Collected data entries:
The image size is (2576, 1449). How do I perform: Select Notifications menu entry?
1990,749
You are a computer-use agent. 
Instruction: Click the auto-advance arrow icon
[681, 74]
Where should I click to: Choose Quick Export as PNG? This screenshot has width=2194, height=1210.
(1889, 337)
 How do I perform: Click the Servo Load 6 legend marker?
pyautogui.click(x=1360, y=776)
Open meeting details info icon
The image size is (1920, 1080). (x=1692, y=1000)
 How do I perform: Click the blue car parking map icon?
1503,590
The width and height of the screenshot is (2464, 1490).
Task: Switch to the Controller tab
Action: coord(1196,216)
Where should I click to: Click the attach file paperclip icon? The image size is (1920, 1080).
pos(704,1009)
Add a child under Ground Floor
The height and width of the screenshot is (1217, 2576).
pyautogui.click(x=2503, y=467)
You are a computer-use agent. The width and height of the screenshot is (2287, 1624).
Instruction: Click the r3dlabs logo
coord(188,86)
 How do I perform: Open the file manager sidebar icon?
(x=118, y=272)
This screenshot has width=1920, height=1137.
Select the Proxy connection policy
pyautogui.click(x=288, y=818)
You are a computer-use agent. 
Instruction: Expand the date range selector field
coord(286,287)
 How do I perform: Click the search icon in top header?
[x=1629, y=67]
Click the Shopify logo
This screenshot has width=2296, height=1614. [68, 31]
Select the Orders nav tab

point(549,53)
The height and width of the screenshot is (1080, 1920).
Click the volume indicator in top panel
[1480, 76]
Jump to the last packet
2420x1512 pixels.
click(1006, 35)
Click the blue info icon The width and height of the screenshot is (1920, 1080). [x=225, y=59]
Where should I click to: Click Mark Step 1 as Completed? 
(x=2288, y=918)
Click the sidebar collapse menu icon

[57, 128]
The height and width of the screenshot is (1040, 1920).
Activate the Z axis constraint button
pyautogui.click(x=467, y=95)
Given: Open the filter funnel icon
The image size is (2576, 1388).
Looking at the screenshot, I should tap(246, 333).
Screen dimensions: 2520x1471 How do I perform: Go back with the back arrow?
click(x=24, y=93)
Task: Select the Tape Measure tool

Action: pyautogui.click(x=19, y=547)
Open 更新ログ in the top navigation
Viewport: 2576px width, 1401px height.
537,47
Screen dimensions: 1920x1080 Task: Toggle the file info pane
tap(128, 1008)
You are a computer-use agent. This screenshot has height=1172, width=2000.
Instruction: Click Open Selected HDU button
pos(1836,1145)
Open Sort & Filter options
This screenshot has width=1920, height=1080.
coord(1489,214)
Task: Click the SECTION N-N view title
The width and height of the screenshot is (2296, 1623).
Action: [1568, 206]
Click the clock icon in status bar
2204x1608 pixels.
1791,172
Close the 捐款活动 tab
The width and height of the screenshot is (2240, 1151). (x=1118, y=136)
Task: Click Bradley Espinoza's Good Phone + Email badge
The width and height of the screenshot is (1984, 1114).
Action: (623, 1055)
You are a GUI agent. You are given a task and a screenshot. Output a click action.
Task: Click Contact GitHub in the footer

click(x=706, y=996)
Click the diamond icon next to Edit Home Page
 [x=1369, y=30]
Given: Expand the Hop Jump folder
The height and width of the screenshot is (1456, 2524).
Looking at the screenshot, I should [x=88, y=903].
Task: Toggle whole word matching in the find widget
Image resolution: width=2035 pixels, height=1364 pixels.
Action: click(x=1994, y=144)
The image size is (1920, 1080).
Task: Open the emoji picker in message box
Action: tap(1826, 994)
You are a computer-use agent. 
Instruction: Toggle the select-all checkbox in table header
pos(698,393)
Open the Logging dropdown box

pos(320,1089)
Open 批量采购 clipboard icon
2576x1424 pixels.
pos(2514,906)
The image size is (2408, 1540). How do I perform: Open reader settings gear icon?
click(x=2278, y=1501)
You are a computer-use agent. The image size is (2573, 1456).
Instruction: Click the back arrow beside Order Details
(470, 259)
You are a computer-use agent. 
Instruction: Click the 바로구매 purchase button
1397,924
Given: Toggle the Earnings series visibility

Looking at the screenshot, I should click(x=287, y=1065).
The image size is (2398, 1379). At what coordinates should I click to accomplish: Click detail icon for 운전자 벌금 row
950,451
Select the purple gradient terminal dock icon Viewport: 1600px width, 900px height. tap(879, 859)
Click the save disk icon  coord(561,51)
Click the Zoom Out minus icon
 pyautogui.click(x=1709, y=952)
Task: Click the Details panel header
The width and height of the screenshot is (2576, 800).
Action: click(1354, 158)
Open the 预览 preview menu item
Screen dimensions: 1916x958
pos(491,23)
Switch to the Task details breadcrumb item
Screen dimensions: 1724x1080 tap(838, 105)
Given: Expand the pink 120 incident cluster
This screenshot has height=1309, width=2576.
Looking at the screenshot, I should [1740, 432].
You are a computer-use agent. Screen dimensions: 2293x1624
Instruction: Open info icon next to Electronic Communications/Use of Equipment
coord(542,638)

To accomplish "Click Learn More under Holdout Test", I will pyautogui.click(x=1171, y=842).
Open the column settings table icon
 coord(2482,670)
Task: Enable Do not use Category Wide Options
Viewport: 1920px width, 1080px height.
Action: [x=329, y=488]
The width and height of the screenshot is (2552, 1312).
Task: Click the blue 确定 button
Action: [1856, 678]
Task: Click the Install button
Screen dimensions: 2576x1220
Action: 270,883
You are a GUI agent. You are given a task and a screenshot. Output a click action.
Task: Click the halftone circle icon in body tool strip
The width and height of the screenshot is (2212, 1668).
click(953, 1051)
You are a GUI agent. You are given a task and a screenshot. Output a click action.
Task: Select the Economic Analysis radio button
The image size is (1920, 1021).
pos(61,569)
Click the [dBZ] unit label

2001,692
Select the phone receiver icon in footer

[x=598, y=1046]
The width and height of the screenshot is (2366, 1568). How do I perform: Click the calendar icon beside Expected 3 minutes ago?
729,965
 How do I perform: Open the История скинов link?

WHAT THE TASK ASKS: In full and without alteration, return every line above.

RESULT OF THIS TASK:
The image size is (2576, 1449). How do I perform: Select Notifications menu entry?
1990,749
You are a computer-use agent. 
Instruction: Click the auto-advance arrow icon
[681, 74]
Where should I click to: Choose Quick Export as PNG? This screenshot has width=2194, height=1210.
(1889, 337)
 How do I perform: Click the Servo Load 6 legend marker?
pyautogui.click(x=1360, y=776)
Open meeting details info icon
The image size is (1920, 1080). (x=1692, y=1000)
 How do I perform: Click the blue car parking map icon?
1503,590
The width and height of the screenshot is (2464, 1490).
Task: Switch to the Controller tab
Action: coord(1196,216)
Where should I click to: Click the attach file paperclip icon? The image size is (1920, 1080).
pos(704,1009)
Add a child under Ground Floor
The height and width of the screenshot is (1217, 2576).
pyautogui.click(x=2503, y=467)
You are a computer-use agent. The width and height of the screenshot is (2287, 1624).
Instruction: Click the r3dlabs logo
coord(188,86)
 How do I perform: Open the file manager sidebar icon?
(x=118, y=272)
This screenshot has width=1920, height=1137.
Select the Proxy connection policy
pyautogui.click(x=288, y=818)
You are a computer-use agent. 
Instruction: Expand the date range selector field
coord(286,287)
 How do I perform: Click the search icon in top header?
[x=1629, y=67]
Click the Shopify logo
This screenshot has width=2296, height=1614. [68, 31]
Select the Orders nav tab

point(549,53)
The height and width of the screenshot is (1080, 1920).
Click the volume indicator in top panel
[1480, 76]
Jump to the last packet
2420x1512 pixels.
click(1006, 35)
Click the blue info icon The width and height of the screenshot is (1920, 1080). [x=225, y=59]
Where should I click to: Click Mark Step 1 as Completed? 
(x=2288, y=918)
Click the sidebar collapse menu icon

[57, 128]
The height and width of the screenshot is (1040, 1920).
Activate the Z axis constraint button
pyautogui.click(x=467, y=95)
Given: Open the filter funnel icon
The image size is (2576, 1388).
Looking at the screenshot, I should tap(246, 333).
Screen dimensions: 2520x1471 How do I perform: Go back with the back arrow?
click(x=24, y=93)
Task: Select the Tape Measure tool

Action: pyautogui.click(x=19, y=547)
Open 更新ログ in the top navigation
Viewport: 2576px width, 1401px height.
537,47
Screen dimensions: 1920x1080 Task: Toggle the file info pane
tap(128, 1008)
You are a computer-use agent. This screenshot has height=1172, width=2000.
Instruction: Click Open Selected HDU button
pos(1836,1145)
Open Sort & Filter options
This screenshot has width=1920, height=1080.
coord(1489,214)
Task: Click the SECTION N-N view title
The width and height of the screenshot is (2296, 1623).
Action: [1568, 206]
Click the clock icon in status bar
2204x1608 pixels.
1791,172
Close the 捐款活动 tab
The width and height of the screenshot is (2240, 1151). (x=1118, y=136)
Task: Click Bradley Espinoza's Good Phone + Email badge
The width and height of the screenshot is (1984, 1114).
Action: (623, 1055)
You are a GUI agent. You are given a task and a screenshot. Output a click action.
Task: Click Contact GitHub in the footer

click(x=706, y=996)
Click the diamond icon next to Edit Home Page
 [x=1369, y=30]
Given: Expand the Hop Jump folder
The height and width of the screenshot is (1456, 2524).
Looking at the screenshot, I should [x=88, y=903].
Task: Toggle whole word matching in the find widget
Image resolution: width=2035 pixels, height=1364 pixels.
Action: click(x=1994, y=144)
The image size is (1920, 1080).
Task: Open the emoji picker in message box
Action: tap(1826, 994)
You are a computer-use agent. 
Instruction: Toggle the select-all checkbox in table header
pos(698,393)
Open the Logging dropdown box

pos(320,1089)
Open 批量采购 clipboard icon
2576x1424 pixels.
pos(2514,906)
The image size is (2408, 1540). How do I perform: Open reader settings gear icon?
click(x=2278, y=1501)
You are a computer-use agent. The image size is (2573, 1456).
Instruction: Click the back arrow beside Order Details
(470, 259)
You are a computer-use agent. 
Instruction: Click the 바로구매 purchase button
1397,924
Given: Toggle the Earnings series visibility

Looking at the screenshot, I should click(x=287, y=1065).
The image size is (2398, 1379). At what coordinates should I click to accomplish: Click detail icon for 운전자 벌금 row
950,451
Select the purple gradient terminal dock icon Viewport: 1600px width, 900px height. tap(879, 859)
Click the save disk icon  coord(561,51)
Click the Zoom Out minus icon
 pyautogui.click(x=1709, y=952)
Task: Click the Details panel header
The width and height of the screenshot is (2576, 800).
Action: click(1354, 158)
Open the 预览 preview menu item
Screen dimensions: 1916x958
pos(491,23)
Switch to the Task details breadcrumb item
Screen dimensions: 1724x1080 tap(838, 105)
Given: Expand the pink 120 incident cluster
This screenshot has height=1309, width=2576.
Looking at the screenshot, I should [1740, 432].
You are a computer-use agent. Screen dimensions: 2293x1624
Instruction: Open info icon next to Electronic Communications/Use of Equipment
coord(542,638)

To accomplish "Click Learn More under Holdout Test", I will pyautogui.click(x=1171, y=842).
Open the column settings table icon
 coord(2482,670)
Task: Enable Do not use Category Wide Options
Viewport: 1920px width, 1080px height.
Action: [x=329, y=488]
The width and height of the screenshot is (2552, 1312).
Task: Click the blue 确定 button
Action: [1856, 678]
Task: Click the Install button
Screen dimensions: 2576x1220
Action: 270,883
You are a GUI agent. You are given a task and a screenshot. Output a click action.
Task: Click the halftone circle icon in body tool strip
The width and height of the screenshot is (2212, 1668).
click(953, 1051)
You are a GUI agent. You are given a task and a screenshot. Output a click action.
Task: Select the Economic Analysis radio button
The image size is (1920, 1021).
pos(61,569)
Click the [dBZ] unit label

2001,692
Select the phone receiver icon in footer

[x=598, y=1046]
The width and height of the screenshot is (2366, 1568). How do I perform: Click the calendar icon beside Expected 3 minutes ago?
729,965
 How do I perform: Open the История скинов link?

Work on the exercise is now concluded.